TEXT EXTRACT:

— BEGIN —

R/conversions.R

Defines functions getCT getBurt getdoubled getindicator convert

Documented in convert getBurt getCT getdoubled getindicator

#' Converting a data matrix from one format into another
#'
#' \code{convert} recodes a data matrix from one format, used by versions of correspondence analysis,
#' into another (n objects by p variables, counts for distinct combinations of p variables, indicator matrix, contingency table).
#'
#' @param Xinput A data matrix, in the form of a data frame or similar
#'
#' @param input The format of the input matrix:
#' \describe{
#'   \item{"nbyp"}{An n individuals/objects/data points by p categorical variables matrix,
#'   where each row is a different data point and each column contains the category
#'   for that data point on that variable, where these categories can be numbers, strings or factors}
#'   \item{"nbypcounts"}{Similar to the above, but each row represents all of the data points taking
#'   the same combination of categories, and the first column contains the count for this combination
#'   (hence the name used here is a bit of a misnomer, but it emphasises the similarities to an n by p)}
#'   \item{"indicator"}{An indicator matrix, similar to the n by p matrix except that a variable with J_k categories
#'   is represented by J_k columns and a data point taking the i-th category has 1 in the i-th
#'   of these columns and a zero in the others}
#'   \item{"CT"}{A contingency table of counts}
#'  }
#'
#' @param output The format of the output matrix:
#' \describe{
#'   \item{"nbyp"}{As above}
#'   \item{"nbypcounts"}{As above}
#'   \item{"indicator"}{As above}
#'   \item{"doubled"}{Similar to indicator but each variable is now represented by 2 columns, and a data point
#'   taking the i-th category for a variable with J_k categories is given the values
#'   J_k-i in the first (low) column and i-1 in the second (high) column}
#' }
#'
#' @param Jk A list containing the number of distinct categories for each variable.\cr
#'   Either Jk or maxcat must be specified if input is "indicator"

— END —

WHAT YOU WILL DO:
Please rewrite the conversion function documentation between "R/conversions.R" and "matrix, contingency table).", inclusive, replacing "correspondence analysis" with "multiple correspondence analysis".

GIVEN MATERIAL:
— BEGIN —

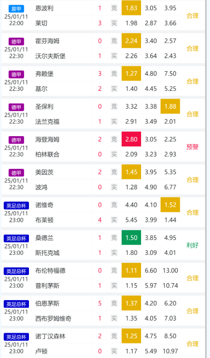210x358 pixels.
Task: Click the 英足总杯 badge beside 诺维奇 match
Action: point(16,206)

— END —

RESPONSE:
R/conversions.R

Defines functions getCT getBurt getdoubled getindicator convert

Documented in convert getBurt getCT getdoubled getindicator

#' Converting a data matrix from one format into another
#'
#' \code{convert} recodes a data matrix from one format, used by versions of multiple correspondence analysis,
#' into another (n objects by p variables, counts for distinct combinations of p variables, indicator matrix, contingency table).